### Document excerpt:
=-=-=
Coding Labs

Tutorial - Memory Pool



Memory management is a complex and wide topic. With this tutorial we'll try to work out a good way to keep track of our memory usage and to keep under control any potential issue.
This topic should be considered advanced and the tutorial assumes that you have a good knowledge of low level computer architecture.
Let's introduce our memory management device, the memory pool.

The main reason to use a memory pool is to keep your memory under tight control while paying particular attention to how much memory a system is using and how much fragmented the memory is getting. 
Another important feature we want in our memory pool is the ability to track any memory stomp that may happen while running our application.

The memory pool we implement now is a simple one. The idea is to get all the memory we need from the OS and to subdivide this memory into chunks. For example, if we want to create a pool of 5mb, we will do the following steps:

  • Allocate all the 5mb from the Operative System using new
  • Create a new free chunk which has the 5mb so that the pool is now composed of a chunk [5Mb Chunk]
  • When the user (any client of the memory pool) requires some memory (say 10Kb) the pool will:
    • Create a new occupied chunk of 10Kb
    • Create a new free chunk of 5Mb - 10Kb = ~4.99Mb
    • Link the two chunks so that the pool is now [10Kb Chunk][4.99Mb Chunk]

Every allocation will generate an instance of a new occupied chunk, while every deallocation will remove an occupied chunk and will generate an instance of a free one. If we extend the previous example and we imagine that the client required: 10Kb, 200Kb, 20bytes and than it freed the 200Kb the pool will look as follow: [10Kb][200Kb Free][20 bytes][~4.98 Kb Free] 

With this technology we can therefore keep track of where all our memory is going, how fragmented the pool are getting, if we are forgetting to free what we have allocated, and so forth.

Now that we know what benefits we get from the pool, let's create one.


1

The first thing we need to do is to define the memory layout. As said before, we will split our memory in chunks. Every chunk has a small header that contains a pointer to the next chunk, a pointer to the previous chunk, the user data size and a flag to say if the chunk is free or not.

The header consists of 16 bytes (we assume pointers to be 4 bytes, this won't work on a 64 bits architecture).
First 8 bytes are needed to store where is the next and where is the previous chunk in the pool. If the current chunk is the first one or the last one prev/next pointers will be NULL.
Other 4 bytes are used to store the user data size; this is needed because we want to know how big is the chunk of data after the header.
The last thing we save in the header is a boolean flag that states whether the chunk is free or used. This will take 1 more byte, plus 3 bytes of padding means other4 bytes which takes our grand total to 16 bytes.
Chunk Layout Diagram

The Chunk class looks as follow

class Chunk
{
public:
    Chunk(DWORD userDataSize) : m_next(NULL), 
                                m_prev(NULL), 
                                m_userdataSize(userDataSize), 
                                m_free(true) {};
    void write(void* dest)
    { 
        memcpy(dest, this, sizeof(Chunk) ); 
    }
    void read(void* src)
=-=-=
### Dataset section:
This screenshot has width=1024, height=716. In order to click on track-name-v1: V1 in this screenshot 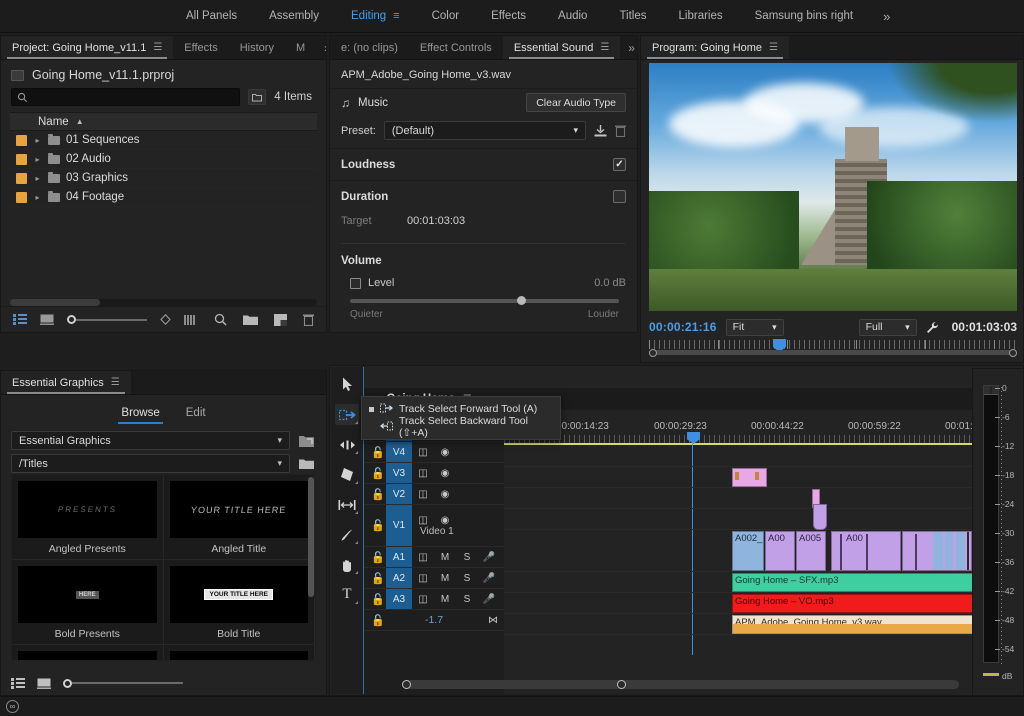, I will do `click(399, 526)`.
=-=-=
### What to work on:
a) Render this sentence from the memory pool tutorial into Spanish: "The memory pool we implement now is a simple one."
b) For each statement, say whether it agrees with the memory pool tutorial, answering yes or no and quoting the deciding words: (i) Each chunk header takes 16 bytes. (ii) The described layout works on a 64-bit architecture. (iii) The pool obtains its memory from the operating system with malloc.
c) Carry the memory pool tutorial forward from its final line.
The material is unrelated to the memory pool tutorial.

### Answers provided:
a) El pool de memoria que implementamos ahora es uno sencillo.

b)
(i) Yes: "The header consists of 16 bytes"
(ii) No: "this won't work on a 64 bits architecture"
(iii) No: "Allocate all the 5mb from the Operative System using new"

c)
    { 
        memcpy(this, src, sizeof(Chunk) ); 
    }

    Chunk*  m_next;
    Chunk*  m_prev;
    DWORD   m_userdataSize;
    bool    m_free;
};
                                    

2

Now that we have defined the smalles unit in our memory management system we can write the memory pool itself.
We want our memory pool object to allow us to allocate a new block and free an existing block. We also require any pool to be able to check the pool's integrity and to dump the whole pool to a txt file.
We call our heap like pool StandardMemoryPool which inherits from MemoryPool. This will allow us to add new memory pools with different behaviours, like fixed size chunk pools orvirtual memory pools.

First of all, let's give a good look at the abstract memory pool class. Our header file starts with some thrasing options.

#ifdef _DEBUG
#define TRASH_POOLS 1
#else
#define TRASH_POOLS 0
#endif

Trashing the pool is a useful feature that we want to have in our pools. The idea here is to copy a pattern in the user data block on allocation and on deallocation. Doing this we can easily see if the chunk has been used or not and in what state it was left.
The trashing feature is useful in a debug environment, but since it requires a memory copy every time we don't really want to be active in release.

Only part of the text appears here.